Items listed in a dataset
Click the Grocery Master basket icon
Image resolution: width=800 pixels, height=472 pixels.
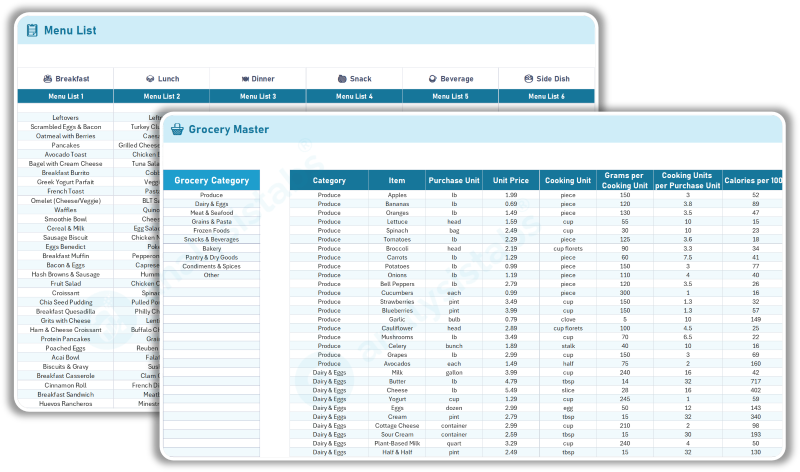[177, 129]
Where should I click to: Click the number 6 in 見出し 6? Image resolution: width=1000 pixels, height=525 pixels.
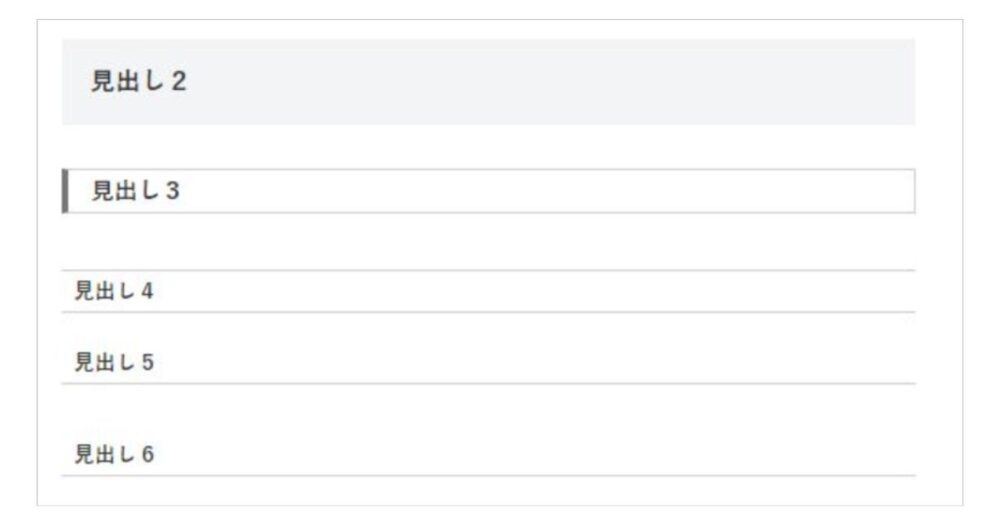(x=147, y=455)
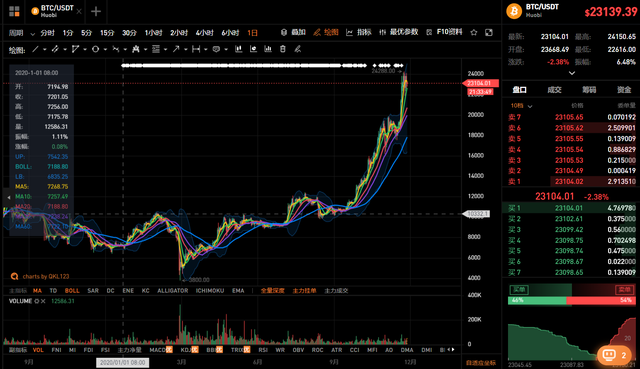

- [ACTIVITY] The entries are to be written out again exactly, without their pictures.

- [TASK OUTPUT]
Click the Grocery Master basket icon
Image resolution: width=800 pixels, height=472 pixels.
[177, 129]
Where should I click to: Click the number 6 in 見出し 6? Image resolution: width=1000 pixels, height=525 pixels.
(x=147, y=455)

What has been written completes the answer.